Testing Study of Different Flow Direction and Structure for Air-Cooled Proton Exchange Membrane Fuel Cell

The air-cooled proton exchange membrane fuel cell is widely used in unmanned aerial vehicle since its small size and high efficiency. The bipolar plate structure is an important factor affecting the performance of fuel cells. This article conducts experimental research on the impact of different channel structures on performance based on the annular bipolar plate designed by the team. A single air-cooled fuel cell with 50cm2 is used in the experiment to investigate the dynamic response under different current loading rates of 0–40 A. The test results show that the hydrogen and oxygen in different flow directions have a significant impact on the performance of the fuel cell, with a performance improvement of 8.1% by the hydrogen and oxygen in vertical and staggered flow directions for the enhancement of heat and mass transfer ability, and a decrease of about 3.5° compared with the hot spot temperature.
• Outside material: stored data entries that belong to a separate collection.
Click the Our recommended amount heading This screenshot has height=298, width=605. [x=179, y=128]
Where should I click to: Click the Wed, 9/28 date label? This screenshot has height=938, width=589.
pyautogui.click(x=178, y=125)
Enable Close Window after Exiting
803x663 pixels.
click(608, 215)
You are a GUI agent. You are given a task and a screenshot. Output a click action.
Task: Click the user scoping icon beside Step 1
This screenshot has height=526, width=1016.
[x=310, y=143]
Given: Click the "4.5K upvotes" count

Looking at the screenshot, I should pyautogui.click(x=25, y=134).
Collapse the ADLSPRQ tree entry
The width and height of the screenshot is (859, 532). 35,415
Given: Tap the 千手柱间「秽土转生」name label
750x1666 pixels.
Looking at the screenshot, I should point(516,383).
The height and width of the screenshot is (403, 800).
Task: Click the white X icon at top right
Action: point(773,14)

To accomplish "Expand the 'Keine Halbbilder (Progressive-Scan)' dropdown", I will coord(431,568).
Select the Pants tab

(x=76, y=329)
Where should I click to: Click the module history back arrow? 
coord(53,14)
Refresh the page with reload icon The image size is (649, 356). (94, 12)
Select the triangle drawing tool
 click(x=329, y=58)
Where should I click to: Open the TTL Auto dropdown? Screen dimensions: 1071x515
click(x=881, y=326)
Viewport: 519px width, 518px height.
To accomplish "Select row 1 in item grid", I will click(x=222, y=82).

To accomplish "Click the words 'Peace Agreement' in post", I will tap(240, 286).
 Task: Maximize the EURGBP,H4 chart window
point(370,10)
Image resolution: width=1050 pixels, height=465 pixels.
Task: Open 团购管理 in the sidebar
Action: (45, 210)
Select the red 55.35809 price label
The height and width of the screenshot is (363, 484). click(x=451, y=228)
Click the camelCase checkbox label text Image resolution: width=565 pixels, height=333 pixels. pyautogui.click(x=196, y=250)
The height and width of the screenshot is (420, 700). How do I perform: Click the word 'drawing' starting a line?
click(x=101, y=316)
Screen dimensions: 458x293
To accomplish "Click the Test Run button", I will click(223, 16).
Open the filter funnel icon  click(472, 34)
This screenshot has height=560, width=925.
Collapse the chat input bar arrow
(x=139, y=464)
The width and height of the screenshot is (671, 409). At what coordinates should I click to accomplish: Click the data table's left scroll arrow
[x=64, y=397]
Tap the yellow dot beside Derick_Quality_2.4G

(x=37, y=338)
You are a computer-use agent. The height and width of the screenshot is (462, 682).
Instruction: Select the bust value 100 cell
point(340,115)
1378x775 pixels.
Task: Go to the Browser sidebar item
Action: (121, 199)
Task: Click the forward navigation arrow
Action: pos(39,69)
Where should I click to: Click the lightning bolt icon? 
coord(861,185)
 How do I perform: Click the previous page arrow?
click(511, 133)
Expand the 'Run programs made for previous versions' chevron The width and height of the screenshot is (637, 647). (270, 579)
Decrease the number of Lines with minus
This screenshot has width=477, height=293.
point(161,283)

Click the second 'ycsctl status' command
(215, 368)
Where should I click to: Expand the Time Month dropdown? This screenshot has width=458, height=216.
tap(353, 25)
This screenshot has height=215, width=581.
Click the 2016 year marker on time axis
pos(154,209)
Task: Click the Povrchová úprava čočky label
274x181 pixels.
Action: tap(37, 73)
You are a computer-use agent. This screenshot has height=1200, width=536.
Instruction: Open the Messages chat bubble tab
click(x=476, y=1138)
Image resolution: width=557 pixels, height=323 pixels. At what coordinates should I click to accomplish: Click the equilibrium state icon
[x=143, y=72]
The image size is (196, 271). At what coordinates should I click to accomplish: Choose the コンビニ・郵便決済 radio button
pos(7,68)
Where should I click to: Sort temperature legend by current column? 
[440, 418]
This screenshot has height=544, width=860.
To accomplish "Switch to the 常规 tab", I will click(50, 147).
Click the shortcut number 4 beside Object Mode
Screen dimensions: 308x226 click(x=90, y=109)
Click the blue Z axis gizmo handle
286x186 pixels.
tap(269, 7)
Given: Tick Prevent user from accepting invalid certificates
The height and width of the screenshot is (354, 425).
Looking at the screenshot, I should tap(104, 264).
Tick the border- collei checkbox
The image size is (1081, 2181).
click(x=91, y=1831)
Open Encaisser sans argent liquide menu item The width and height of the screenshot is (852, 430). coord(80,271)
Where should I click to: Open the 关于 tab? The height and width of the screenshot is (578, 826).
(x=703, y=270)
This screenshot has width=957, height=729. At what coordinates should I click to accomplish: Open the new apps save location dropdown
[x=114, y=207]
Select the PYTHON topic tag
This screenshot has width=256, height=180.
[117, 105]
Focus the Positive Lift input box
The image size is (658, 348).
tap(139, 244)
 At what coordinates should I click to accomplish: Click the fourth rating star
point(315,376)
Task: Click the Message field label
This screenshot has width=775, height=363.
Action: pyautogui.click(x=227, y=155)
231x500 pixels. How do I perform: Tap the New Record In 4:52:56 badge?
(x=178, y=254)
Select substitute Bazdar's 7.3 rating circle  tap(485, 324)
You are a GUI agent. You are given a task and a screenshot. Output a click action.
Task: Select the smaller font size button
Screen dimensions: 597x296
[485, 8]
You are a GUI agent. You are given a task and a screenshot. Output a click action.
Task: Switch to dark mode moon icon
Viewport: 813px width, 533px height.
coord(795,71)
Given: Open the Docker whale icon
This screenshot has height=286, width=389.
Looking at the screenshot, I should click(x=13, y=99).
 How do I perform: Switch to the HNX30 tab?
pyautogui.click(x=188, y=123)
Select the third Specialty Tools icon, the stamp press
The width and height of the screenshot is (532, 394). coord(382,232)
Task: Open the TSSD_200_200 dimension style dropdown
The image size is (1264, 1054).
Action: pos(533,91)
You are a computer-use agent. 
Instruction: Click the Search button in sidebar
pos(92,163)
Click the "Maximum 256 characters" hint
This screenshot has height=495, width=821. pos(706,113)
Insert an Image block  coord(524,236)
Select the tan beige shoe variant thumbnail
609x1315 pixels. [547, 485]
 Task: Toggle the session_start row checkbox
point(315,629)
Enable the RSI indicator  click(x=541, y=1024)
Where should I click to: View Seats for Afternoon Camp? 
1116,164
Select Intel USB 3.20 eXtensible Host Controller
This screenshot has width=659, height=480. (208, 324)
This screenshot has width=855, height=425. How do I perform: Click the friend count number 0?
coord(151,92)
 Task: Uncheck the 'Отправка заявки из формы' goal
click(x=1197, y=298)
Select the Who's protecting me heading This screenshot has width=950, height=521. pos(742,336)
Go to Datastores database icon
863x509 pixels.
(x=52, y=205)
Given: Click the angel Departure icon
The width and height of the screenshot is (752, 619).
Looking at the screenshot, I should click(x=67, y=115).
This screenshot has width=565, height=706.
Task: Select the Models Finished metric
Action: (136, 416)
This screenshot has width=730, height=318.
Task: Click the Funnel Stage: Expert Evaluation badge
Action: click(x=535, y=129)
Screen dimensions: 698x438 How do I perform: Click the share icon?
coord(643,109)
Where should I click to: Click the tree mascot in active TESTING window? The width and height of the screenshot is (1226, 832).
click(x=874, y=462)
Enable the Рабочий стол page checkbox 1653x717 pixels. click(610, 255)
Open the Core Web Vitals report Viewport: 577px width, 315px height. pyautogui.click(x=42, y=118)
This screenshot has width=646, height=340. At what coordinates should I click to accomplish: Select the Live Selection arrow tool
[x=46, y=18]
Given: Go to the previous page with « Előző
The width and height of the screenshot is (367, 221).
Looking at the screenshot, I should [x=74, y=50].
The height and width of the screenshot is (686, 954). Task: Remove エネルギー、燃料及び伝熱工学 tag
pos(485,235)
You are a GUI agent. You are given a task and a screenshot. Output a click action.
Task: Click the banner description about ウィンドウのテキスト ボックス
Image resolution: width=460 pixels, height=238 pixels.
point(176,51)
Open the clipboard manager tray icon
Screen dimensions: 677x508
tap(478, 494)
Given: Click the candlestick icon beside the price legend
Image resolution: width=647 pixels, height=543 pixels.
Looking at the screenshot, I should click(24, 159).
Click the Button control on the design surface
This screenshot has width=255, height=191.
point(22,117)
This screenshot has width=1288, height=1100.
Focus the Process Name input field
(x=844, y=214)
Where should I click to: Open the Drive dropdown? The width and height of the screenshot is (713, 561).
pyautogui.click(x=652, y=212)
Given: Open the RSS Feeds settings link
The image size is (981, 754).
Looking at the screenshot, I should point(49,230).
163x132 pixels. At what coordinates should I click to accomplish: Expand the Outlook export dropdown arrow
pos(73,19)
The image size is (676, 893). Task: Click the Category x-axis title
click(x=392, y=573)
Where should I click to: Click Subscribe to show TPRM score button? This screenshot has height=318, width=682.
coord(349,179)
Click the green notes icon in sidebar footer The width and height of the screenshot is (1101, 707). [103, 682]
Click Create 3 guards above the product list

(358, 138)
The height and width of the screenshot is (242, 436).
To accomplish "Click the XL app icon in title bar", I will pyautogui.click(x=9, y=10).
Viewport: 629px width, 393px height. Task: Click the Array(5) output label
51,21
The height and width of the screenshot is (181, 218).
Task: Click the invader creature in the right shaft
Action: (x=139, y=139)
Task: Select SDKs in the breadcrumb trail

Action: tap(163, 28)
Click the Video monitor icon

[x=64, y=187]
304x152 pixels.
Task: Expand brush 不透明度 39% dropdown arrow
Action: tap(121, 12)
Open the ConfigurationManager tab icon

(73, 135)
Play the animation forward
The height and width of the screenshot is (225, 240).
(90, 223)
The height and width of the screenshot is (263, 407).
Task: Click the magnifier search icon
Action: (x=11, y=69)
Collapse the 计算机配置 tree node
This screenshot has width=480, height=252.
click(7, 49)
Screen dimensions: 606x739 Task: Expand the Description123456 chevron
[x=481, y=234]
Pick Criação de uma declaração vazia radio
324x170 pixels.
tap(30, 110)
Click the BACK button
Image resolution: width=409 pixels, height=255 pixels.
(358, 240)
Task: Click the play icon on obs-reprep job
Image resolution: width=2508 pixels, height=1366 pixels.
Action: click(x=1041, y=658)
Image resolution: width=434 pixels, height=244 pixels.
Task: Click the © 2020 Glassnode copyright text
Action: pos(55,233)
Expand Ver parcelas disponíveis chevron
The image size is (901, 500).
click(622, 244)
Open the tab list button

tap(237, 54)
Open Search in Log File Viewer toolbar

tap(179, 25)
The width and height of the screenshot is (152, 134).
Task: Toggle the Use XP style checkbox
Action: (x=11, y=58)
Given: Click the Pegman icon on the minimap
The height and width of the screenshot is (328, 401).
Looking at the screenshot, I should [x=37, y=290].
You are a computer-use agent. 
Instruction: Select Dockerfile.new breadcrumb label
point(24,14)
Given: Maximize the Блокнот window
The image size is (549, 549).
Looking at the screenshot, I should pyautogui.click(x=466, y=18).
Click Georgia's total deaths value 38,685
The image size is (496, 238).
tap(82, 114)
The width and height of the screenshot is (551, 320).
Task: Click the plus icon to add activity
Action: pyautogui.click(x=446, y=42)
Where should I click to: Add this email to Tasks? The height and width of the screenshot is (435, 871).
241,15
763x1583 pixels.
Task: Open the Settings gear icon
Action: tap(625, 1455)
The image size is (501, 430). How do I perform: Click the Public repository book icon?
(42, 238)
In addition, this study further demonstrated the applicability of the annular bipolar plate structure, and verified the impact of different channels on cathode side and ridge shaped structure on performance, wind speed, temperature distribution, stability and mass power density, of which the performance of the fan channel/linear ridge is the best, which is about 8.5% higher than the output power of the worst fan channel/fan back. These test results provide basic data and technical support for the system design and application of air-cooled fuel cell of open cathode.